Nearly 20 years later, Haines has done exactly that. Recently, she and collaborator Professor Cynthia Reyes completed a one-year qualitative research project, titled Relationships Among Families and Teachers (RAFT), which explored how to improve familial and professional relationships within a child’s education, specifically for children from refugee families. For her work on RAFT and other related exploratory research, Haines, Reyes and a team of students conducted more than 200 interviews with refugee families, their children and educators throughout the Northeastern United States.
“Cynthia and I wanted to explore how families who have refugee stories understand and navigate their children’s educational experience,” she says. “Many countries where refugees are coming from are hierarchical in culture—a formalness exists that minimizes the role of families in their children’s education.”
For example, Haines says parents under these circumstances who are new to the U.S. school system might consider a teacher to be the only expert on their child’s educational development. At a parent-teacher conference, those parents might not know what to ask or say to someone they perceive to be an authority on the issue. “In the U.S., however, we expect families to communicate about, advocate for and facilitate their children’s learning. This is a change in role construction that needs to be taught. Strong family-teacher partnerships can improve student outcomes, especially when they are a key part of our educational system’s design.”
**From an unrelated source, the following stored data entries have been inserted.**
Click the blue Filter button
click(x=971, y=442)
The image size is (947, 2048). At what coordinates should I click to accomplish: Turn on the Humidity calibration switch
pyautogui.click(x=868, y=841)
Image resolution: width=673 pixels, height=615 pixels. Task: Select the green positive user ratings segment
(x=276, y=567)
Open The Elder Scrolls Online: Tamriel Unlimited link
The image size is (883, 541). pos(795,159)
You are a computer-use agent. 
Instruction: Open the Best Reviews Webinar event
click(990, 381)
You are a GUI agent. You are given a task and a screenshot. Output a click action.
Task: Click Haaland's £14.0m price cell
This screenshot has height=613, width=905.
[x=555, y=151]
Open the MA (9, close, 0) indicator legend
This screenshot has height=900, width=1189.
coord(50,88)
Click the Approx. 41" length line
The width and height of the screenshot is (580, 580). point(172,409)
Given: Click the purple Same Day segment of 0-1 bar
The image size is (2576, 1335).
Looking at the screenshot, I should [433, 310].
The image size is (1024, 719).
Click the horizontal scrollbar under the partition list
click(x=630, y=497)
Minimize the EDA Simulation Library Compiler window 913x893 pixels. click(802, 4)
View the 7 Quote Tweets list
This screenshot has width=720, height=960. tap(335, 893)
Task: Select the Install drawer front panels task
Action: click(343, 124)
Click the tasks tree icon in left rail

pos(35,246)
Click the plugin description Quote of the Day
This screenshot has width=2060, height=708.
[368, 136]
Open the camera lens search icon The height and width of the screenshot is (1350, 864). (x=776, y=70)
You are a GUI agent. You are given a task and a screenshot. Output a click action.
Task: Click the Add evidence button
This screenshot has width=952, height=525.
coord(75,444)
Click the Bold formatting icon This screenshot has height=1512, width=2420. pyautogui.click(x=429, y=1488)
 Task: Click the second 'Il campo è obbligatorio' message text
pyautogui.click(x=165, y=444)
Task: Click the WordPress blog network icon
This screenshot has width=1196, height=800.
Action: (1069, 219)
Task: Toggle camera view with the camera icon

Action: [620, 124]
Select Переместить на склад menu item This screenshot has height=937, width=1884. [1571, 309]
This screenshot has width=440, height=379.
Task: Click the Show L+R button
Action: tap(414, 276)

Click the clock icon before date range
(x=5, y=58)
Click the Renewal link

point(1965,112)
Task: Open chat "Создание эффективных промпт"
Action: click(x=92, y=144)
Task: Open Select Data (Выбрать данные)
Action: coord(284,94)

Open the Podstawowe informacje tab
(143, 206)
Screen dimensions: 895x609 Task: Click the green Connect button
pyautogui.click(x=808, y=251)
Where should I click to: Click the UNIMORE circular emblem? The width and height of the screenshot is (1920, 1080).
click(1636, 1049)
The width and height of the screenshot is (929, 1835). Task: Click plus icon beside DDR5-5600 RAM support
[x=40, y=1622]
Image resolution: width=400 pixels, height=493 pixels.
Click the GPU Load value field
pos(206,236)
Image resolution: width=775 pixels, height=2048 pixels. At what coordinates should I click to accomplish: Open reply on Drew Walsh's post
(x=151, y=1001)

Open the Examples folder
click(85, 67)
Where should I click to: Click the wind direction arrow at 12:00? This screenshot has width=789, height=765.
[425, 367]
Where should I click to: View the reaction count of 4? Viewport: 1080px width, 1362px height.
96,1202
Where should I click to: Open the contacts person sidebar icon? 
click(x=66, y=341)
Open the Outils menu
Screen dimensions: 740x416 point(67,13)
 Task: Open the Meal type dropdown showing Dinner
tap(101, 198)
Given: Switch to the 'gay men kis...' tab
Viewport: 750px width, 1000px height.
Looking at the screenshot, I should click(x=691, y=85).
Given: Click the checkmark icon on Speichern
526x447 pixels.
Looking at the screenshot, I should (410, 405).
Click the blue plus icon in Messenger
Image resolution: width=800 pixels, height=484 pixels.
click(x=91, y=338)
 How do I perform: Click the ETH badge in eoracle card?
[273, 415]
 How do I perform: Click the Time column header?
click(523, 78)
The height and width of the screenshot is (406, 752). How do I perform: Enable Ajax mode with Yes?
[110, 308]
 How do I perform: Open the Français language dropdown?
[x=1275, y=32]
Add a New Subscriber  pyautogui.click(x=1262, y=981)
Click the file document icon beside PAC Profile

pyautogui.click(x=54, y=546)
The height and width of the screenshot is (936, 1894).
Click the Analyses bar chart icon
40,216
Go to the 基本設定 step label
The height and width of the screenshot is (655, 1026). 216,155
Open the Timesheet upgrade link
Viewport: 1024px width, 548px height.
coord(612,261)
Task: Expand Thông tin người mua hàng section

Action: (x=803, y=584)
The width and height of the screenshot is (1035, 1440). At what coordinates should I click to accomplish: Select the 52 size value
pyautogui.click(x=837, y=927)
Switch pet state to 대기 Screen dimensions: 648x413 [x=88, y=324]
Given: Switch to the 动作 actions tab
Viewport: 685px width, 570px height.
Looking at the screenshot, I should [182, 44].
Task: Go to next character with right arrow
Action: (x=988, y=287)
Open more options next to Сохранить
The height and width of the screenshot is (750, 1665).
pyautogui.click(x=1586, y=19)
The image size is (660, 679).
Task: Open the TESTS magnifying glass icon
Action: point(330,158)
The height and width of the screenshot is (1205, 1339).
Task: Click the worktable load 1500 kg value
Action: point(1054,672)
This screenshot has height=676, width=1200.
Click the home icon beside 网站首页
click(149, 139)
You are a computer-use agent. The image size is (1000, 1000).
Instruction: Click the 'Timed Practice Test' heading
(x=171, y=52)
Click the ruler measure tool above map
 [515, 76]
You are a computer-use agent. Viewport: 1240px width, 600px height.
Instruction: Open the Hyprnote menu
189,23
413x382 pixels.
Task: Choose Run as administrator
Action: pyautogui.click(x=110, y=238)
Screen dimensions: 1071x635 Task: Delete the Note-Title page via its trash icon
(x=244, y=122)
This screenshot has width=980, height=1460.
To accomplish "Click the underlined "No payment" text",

Haines explains that these difficulties ultimately make it challenging for families and teachers to have honest, trusting and strong relationships that support more equitable, individualized educational experiences for children. “An important thing we found in our research is that families and teachers were not building the relationships they need to have a strong, trusting partnership due to a variety of factors. And when you work through an interpreter, having an honest conversation can be even more difficult. When is it appropriate, culturally, to say something or not? Unfortunately, it’s easier not to say much at all.”
The result of RAFT is a student-centered conversation guide — developed in partnership with school districts, teachers and refugee families — designed to build relationships at parent-teacher meetings rather than solely relay information. RAFT will be presented at the American Education Research Association Annual Meeting in April in San Francisco.
Mentoring and Inspiring Students
Haines’ commitment to inclusiveness and partnerships is nothing short of inspiring to her students. Current and former students describe her as gifted, enthusiastic, and passionate.
“Her in-depth knowledge and experiences in immigrant and refugee family studies are astounding to the level that inspires me to continue working with her in future research,” says Hemant (Lama) Ghising, a doctoral student who worked on the refugee-professional partnership study with Haines and whose dissertation is part of the RAFT study. “She is compassionate, has attention-to-detail, and is very inclusive.”
Kaila Carson, who graduated from UVM in May with a degree in elementary education and is now pursuing a master’s degree at Columbia University, felt fortunate to have Haines as her advisor.
“Shana was so much more than an advisor. She was a mentor whom I still look up to and who left a substantial impact with values I will carry on with me throughout graduate school and hope to instill within my future students,” Carson says. “Shana’s passion and drive are contagious. She ignited a spark within me to make a sustainable difference in the world of education, and I feel extraordinarily lucky that I was able to explore that under her guidance.”